I tried to inject elements from that Zen tale into a context that I am very familiar with. Having grown up in the Chinese restaurant where my father was a cook in the middle of the 13th arrondissement of Paris, I observed the ballet of orders from the kitchen. My father and other natives from China and Cambodia actively prepared the dishes to be served in the dining room.

The thirteenth has always been a neighbourhood of immigrants, and not necessarily Asian. The architecture, which seems chaotic at first glance, is a passion to film. In a very confined area of underground labyrinths, we see the cohabitation of 30-storey towers and markets selling products from all over the world.

In The Lobster’s Dive, your main character has just arrived in France. Could you have made the film with a young Frenchman of Chinese origin as your hero? In your opinion, are there many immigrant workers in the kitchens of Paris?

Parisian restaurants survive thanks to immigrants. A young Frenchman of Chinese origin would not have corresponded to that reality. The film would have asked different questions, about living with a double culture, the conflict with the preceding generation lacking mastery of the French language, and the place he holds in society as a result of those problems.

How did you go about casting?

I worked with Lucas Delangle, a former directing student at La Fémis. We mixed open casting and professional actresses like Yilin Yang and Clémentine Baert who play respectively the roles of Yin and Angélique. The suitor of the latter, Wang Langmen, is also a regular actor. I met him on the set of an art video shot by Pierre Huygues. Tamo is played by Chen Guan, a young director I met through a circle of young Chinese cinema-lovers and who previously had only made one appearance in a short film. Mickael Daï was introduced to us through Stéphane Batut who had met him during a casting session for Gare du Nord. He plays the candy seller.
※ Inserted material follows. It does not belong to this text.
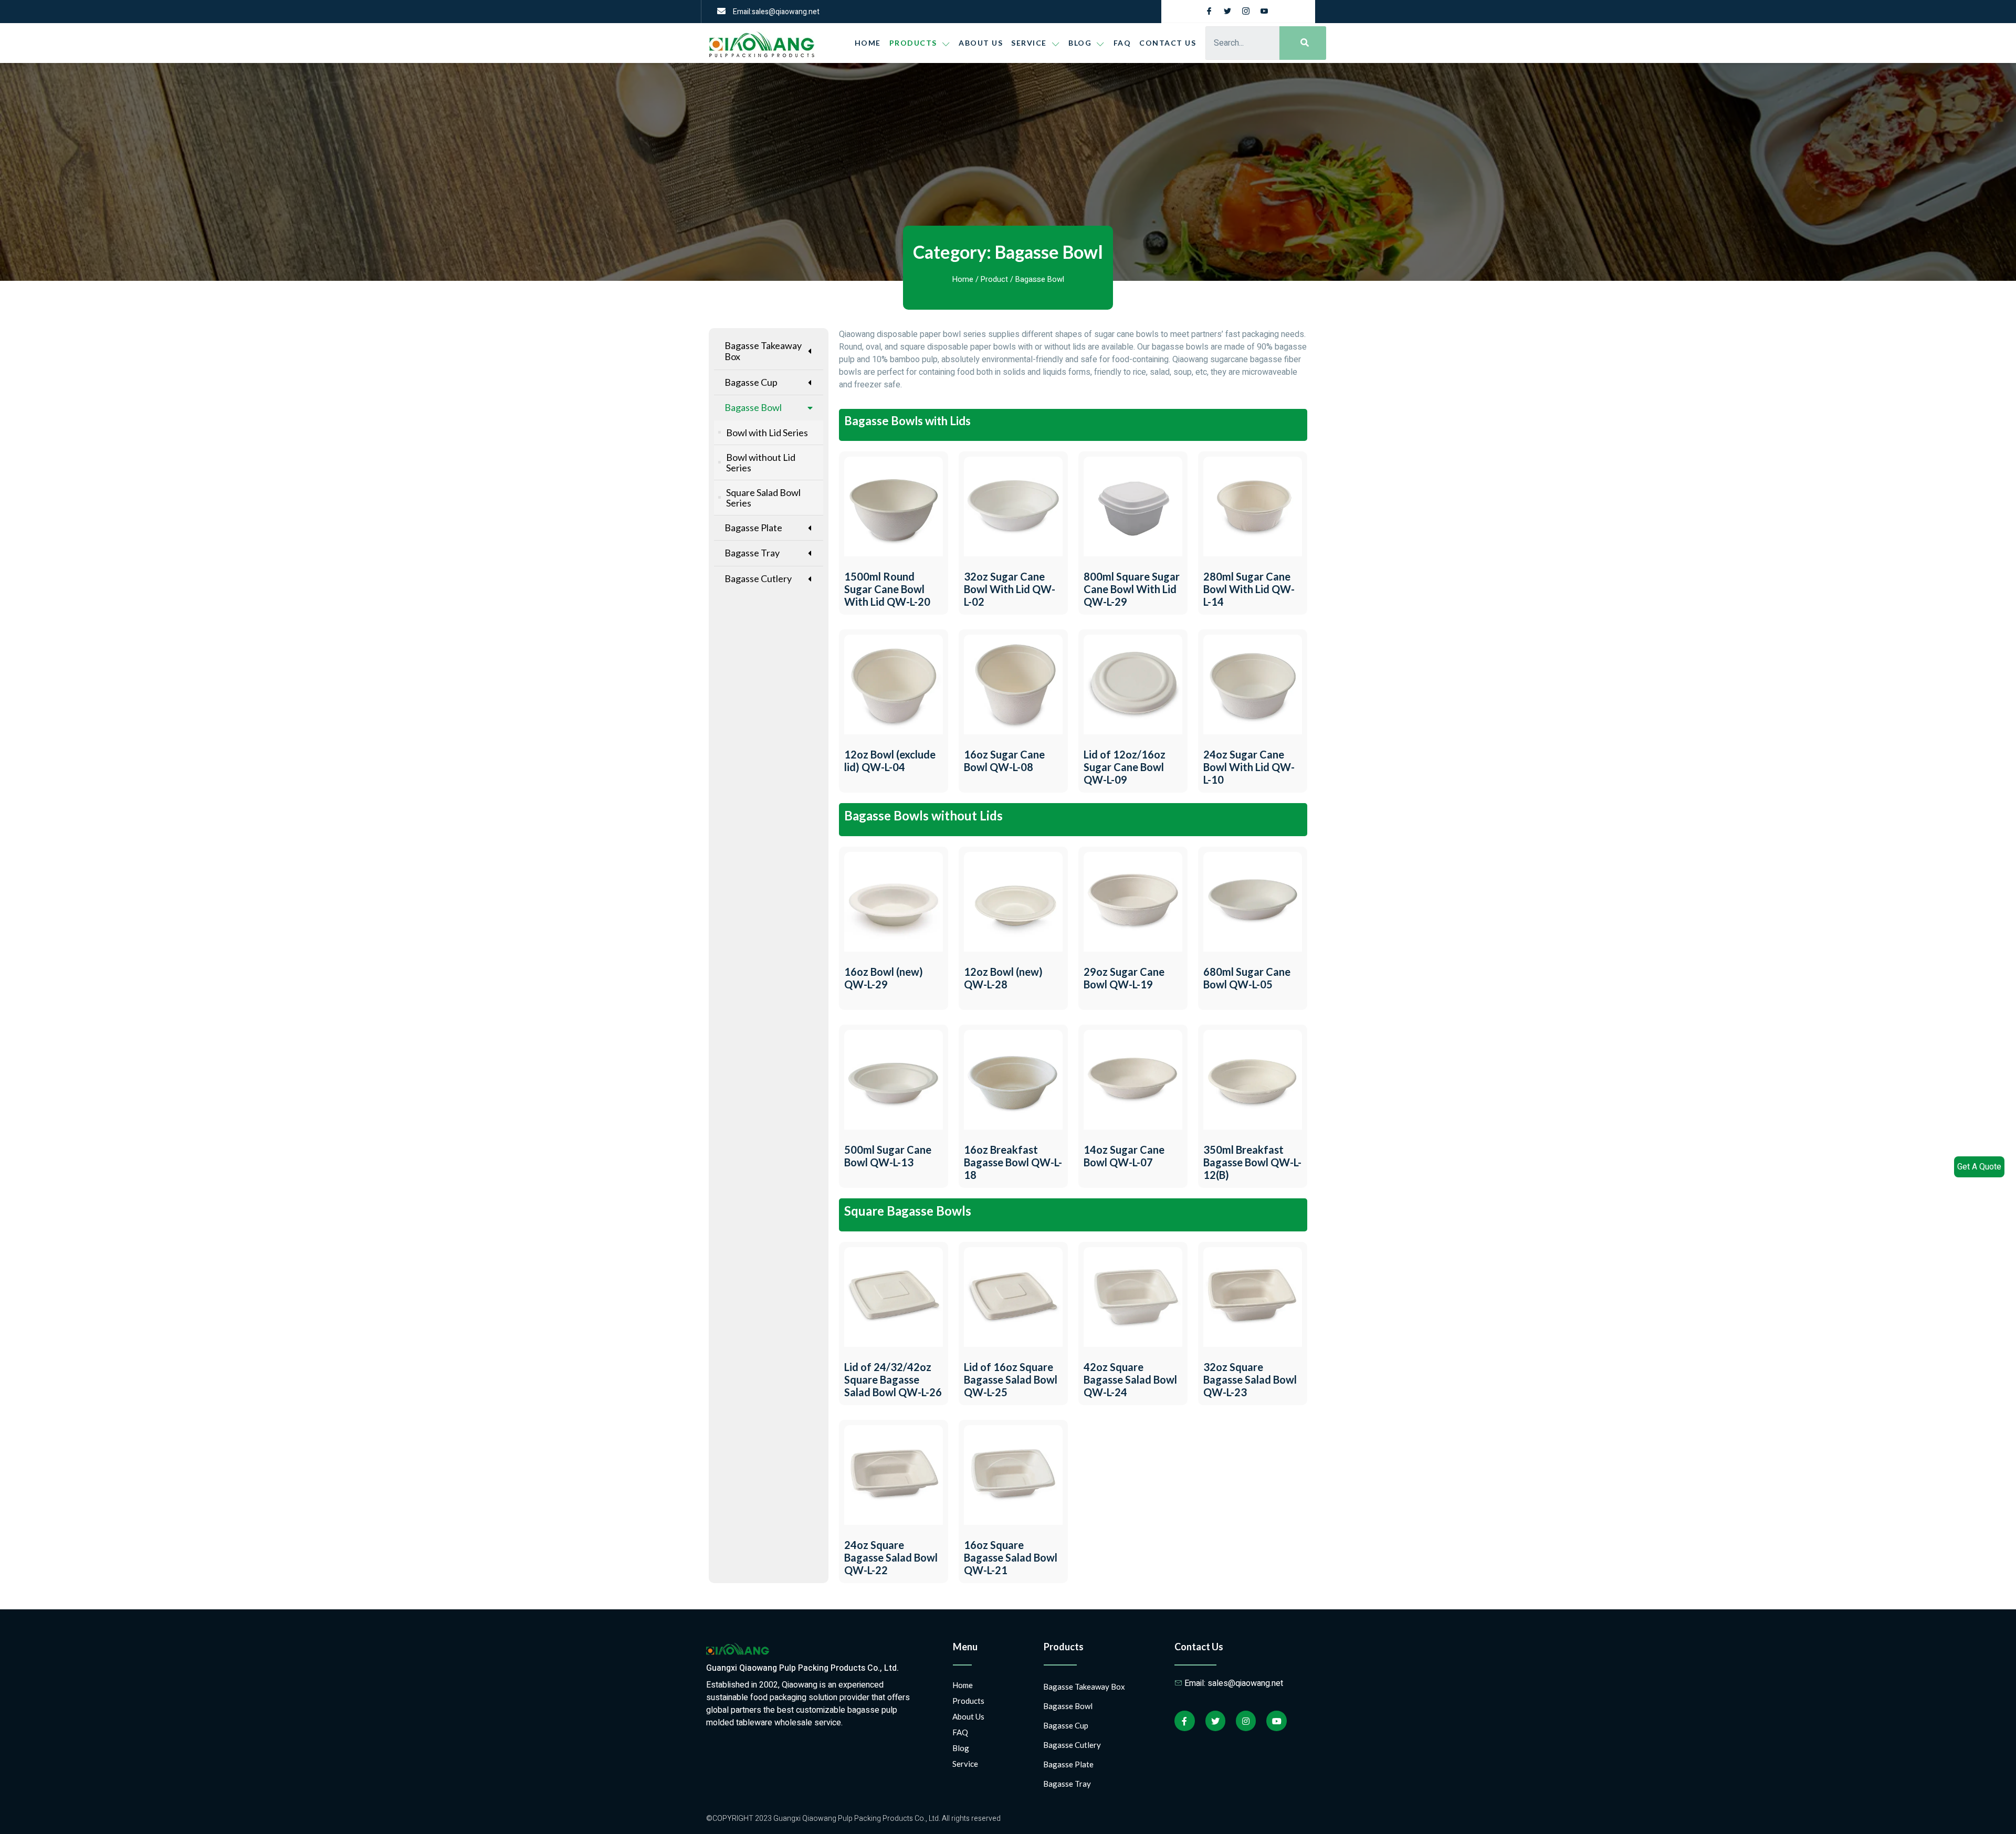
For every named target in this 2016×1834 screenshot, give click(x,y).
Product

In The Lobster’s Dive, your characters are particularly attached to the Yunnan region. Are you familiar with that region in particular? Why did you make that choice?

I went to China for the first time three years ago. That’s where my ancestors and my grandparents were born before migrating to Cambodia. They are from a region south of Guangdong close to Canton. The voyage was a disappointment compared to the fantasies I held of the wall and of the emperor since I was a child. When I saw Soul Mountain by Gao Xingjian, I discovered in the descriptions of the artisans and the Yunnan myths a world yet to be destroyed by economic globalisation, a world inhabited entirely by magical thought.

The Lobster’s Dive is a film about challenge and perseverance. In your job as a director, do you encounter particular challenges and stubbornness?

I don’t know if it is a question of challenge or stubbornness, but it requires patience, endurance and good health.

The Lobster’s Dive was produced in France. In your opinion, what does French short film production have that the others don’t?

I don’t have extensive knowledge of the short film. As a student at La Fémis, I haven’t dealt with the official financing circuits. It seems to me that we are lucky in France given the number of short films and the many festivals that give them a chance to be seen. It remains to be seen if the selected films are the most interesting with regard to their form given the concern of effectiveness imposed by the short film format.